__TEXT SECTION__:
********************

The exhibition also includes letters from prisoners who at about this time, autumn 1938, were imprisoned in the same transit camp and who wrote to their families.

Pavel Nerler told us that even live witnesses had been found. Essentially this was the physics teacher Konstantin Evgenevich Khitrov. “A person whom Nadezhda Yakovlevna Mandelstam considered the main witness and disguised by the pseudonym “Physicist L”, the writer explained. The opening was also attended by Natalya Konstantinovna, the daughter of Konstantin Khitrov.

At the exhibition it is even possible to see a stone from the quarry where Mandelstam worked.

The great poet ‘shared the fate of millions’, became ‘camp dust’. This is the crossroads, Pavel Nerler said, to which the exhibition is dedicated, where Mandelstam and the country met their fate, ‘with the masses,’ as he himself put it.

********************

__DATA BLOCK__:
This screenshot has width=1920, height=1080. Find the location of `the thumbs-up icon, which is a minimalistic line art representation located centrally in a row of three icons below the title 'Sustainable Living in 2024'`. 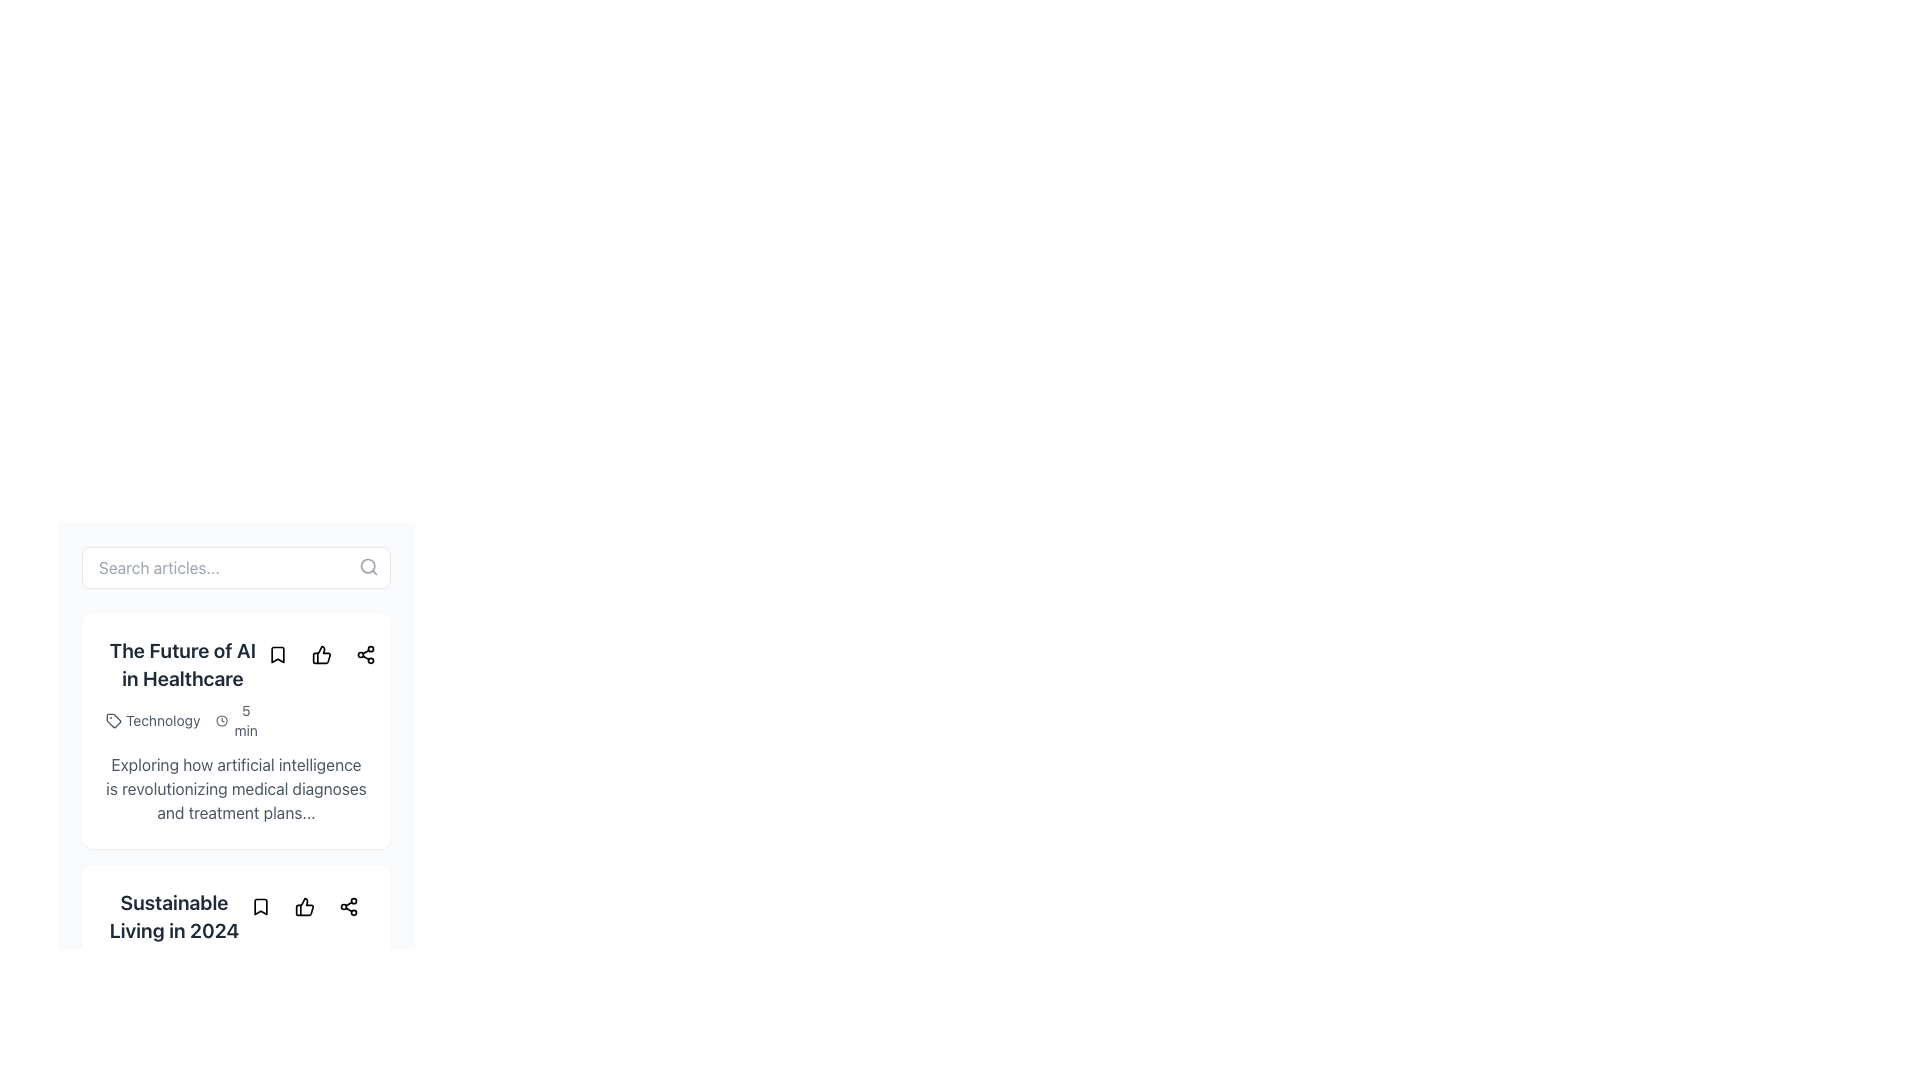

********************

__TO DO__: In the exhibition text, what pseudonym did Nadezhda Yakovlevna Mandelstam use for Konstantin Evgenevich Khitrov? The material is separate from the exhibition text and unrelated to it.

__THE SOLUTION__: "Physicist L"